Aslında her iki kedinin de adı Oscar’dı. Ancak birincisinin ‘’ Batmayan Sam’’ diye bir lakabı da vardı. İkincisi ise sadece Oscar’dı.
Peki bu kediler niçin ölüm meleği idiler? İnsan ya da başka bir canlıyı mı öldürüyorlardı? Hayır herhangi bir canlıyı öldürmüyorlardı. Belki arada bir iki fare avladıkları olmuştur ama dünya çapındaki şöhretlerini fare avlamaktaki maharetleri sayesinde elde etmemişlerdi.

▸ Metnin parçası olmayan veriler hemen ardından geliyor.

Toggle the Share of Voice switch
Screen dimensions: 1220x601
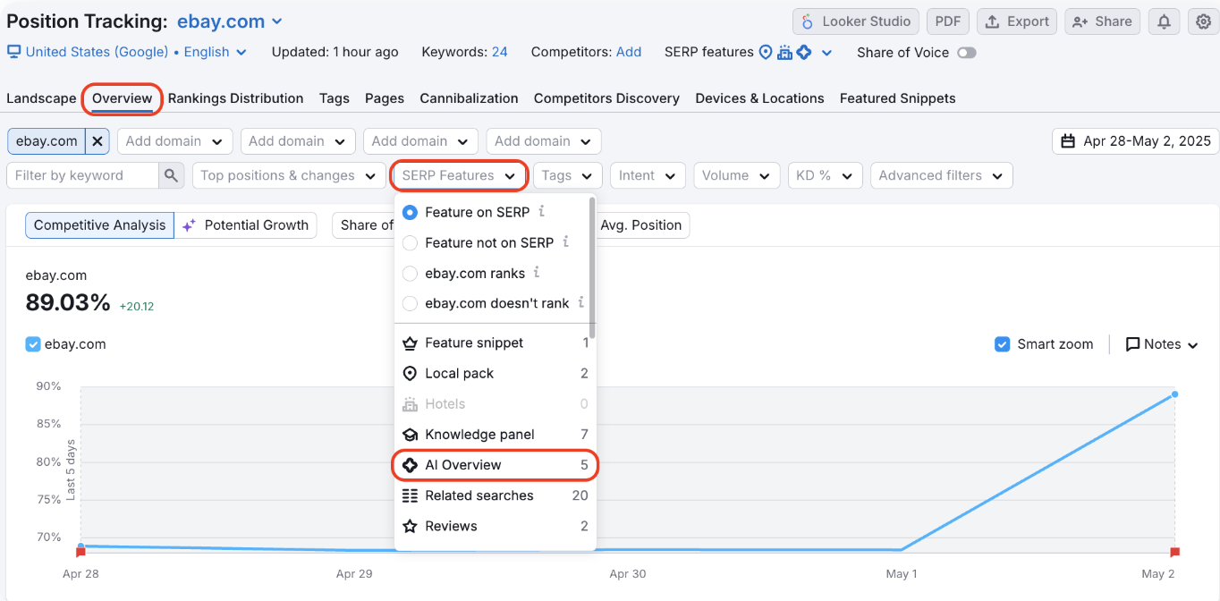(966, 53)
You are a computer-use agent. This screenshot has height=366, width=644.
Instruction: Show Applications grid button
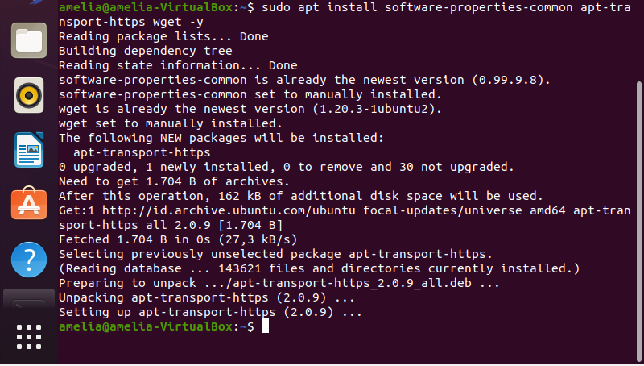tap(29, 337)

Onların şöhreti yaşadıkları yerde ölümün kol geziyor olmasına rağmen kendilerine hiç bir şey olmamasından kaynaklanıyordu.

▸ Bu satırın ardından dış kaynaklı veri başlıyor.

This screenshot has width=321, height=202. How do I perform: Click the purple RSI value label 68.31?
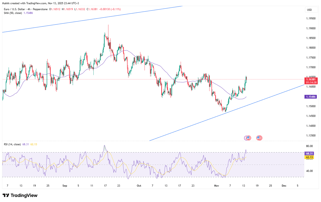click(310, 153)
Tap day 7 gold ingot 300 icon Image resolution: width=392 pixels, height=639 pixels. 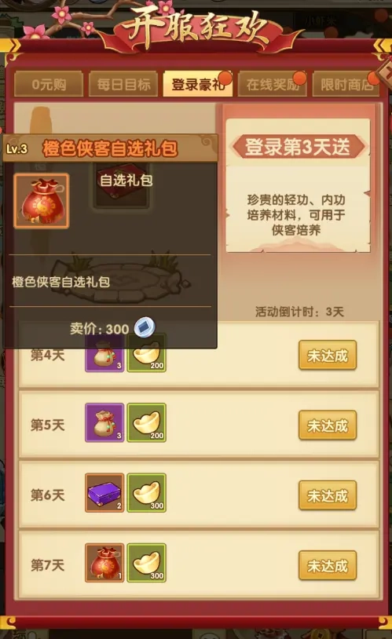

İsterseniz gelin birinci Oscar’ın hikayesi ile başlayalım.
Oscar adlı kedinin aslında bir adı filan yoktu. 1939’da inşa edilip denize indirilen Alman savaş gemisi Bismarc’da fare avlama görevi bu kediye verilmişti.
Evet... Bismarc adlı gemi bir savaş gemisiydi ve 18 Mayıs 1941’de iki İngiliz savaş gemisi olan HMS Cossack ve HMS Ark Royal ile savaşa tutuştu. Bu savaşta Bismarc ağır hasar gördü ve oldukça kalabalık mürettebatından sadece 118’i hayatta kalabildi. Hayatta kalanlardan biri de kendisini bir tahta parçasının üzerine atan kediydi.

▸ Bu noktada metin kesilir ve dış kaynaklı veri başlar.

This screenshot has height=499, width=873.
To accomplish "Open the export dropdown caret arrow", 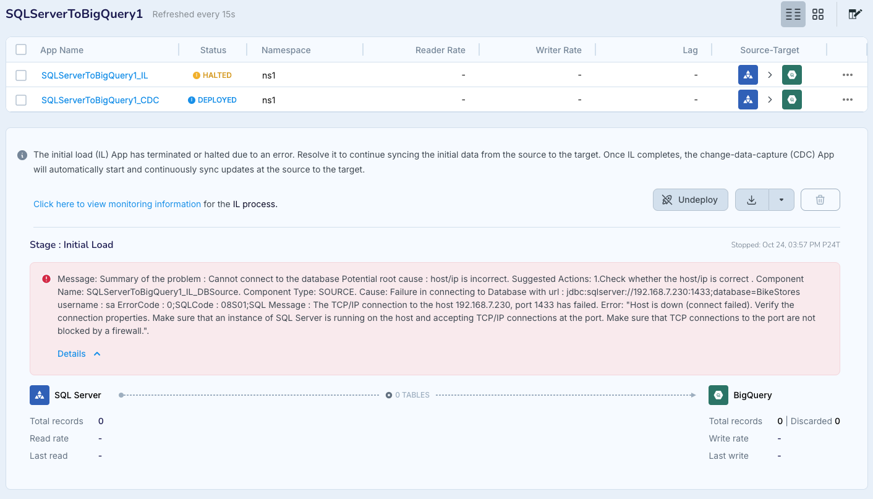I will coord(781,200).
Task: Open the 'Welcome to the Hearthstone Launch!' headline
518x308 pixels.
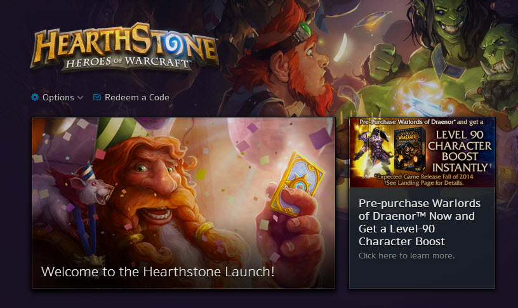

Kediyi İngiliz Savaş Gemisi HMS Cossack kurtarmış ve adını bilmedikleri bu sevimli yaratığa Oscar adını vermişlerdi. Yani Oscar artık karşı tarafın kedisi olmuştu.
Aradan bir süre geçti.24 Ekim 1941’de Cebeli Tarık’tan İngiltere’ye gitmekte olan bir konvoya eşlik eden HMS Cossack bir Alman denizaltısı olan U – 563 Tarafından torpillendi ve bu olayda 139 İngiliz denizcisi Akdeniz’in serin sularına gömüldü. Sağ kalan mürettebat HMS Legion adlı bir gemi tarafından kurtarıldı. Bir tahta parçası üzerinde miyavlayarak ‘’ Beni de kurtarın ‘’ Diyen Oscar da kurtulanlar arasındaydı. İkinci kez bindiği gemi battığı halde hayatta kalması sebebiyle Oscar'a ‘’ Batmayan Sam.’’ Lakabı takıldı. ( Bu arada HMS Cossack’ın aldığı yara sonucunda 27 Ekim 1941 de sulara gömüldüğünü de ilave edelim.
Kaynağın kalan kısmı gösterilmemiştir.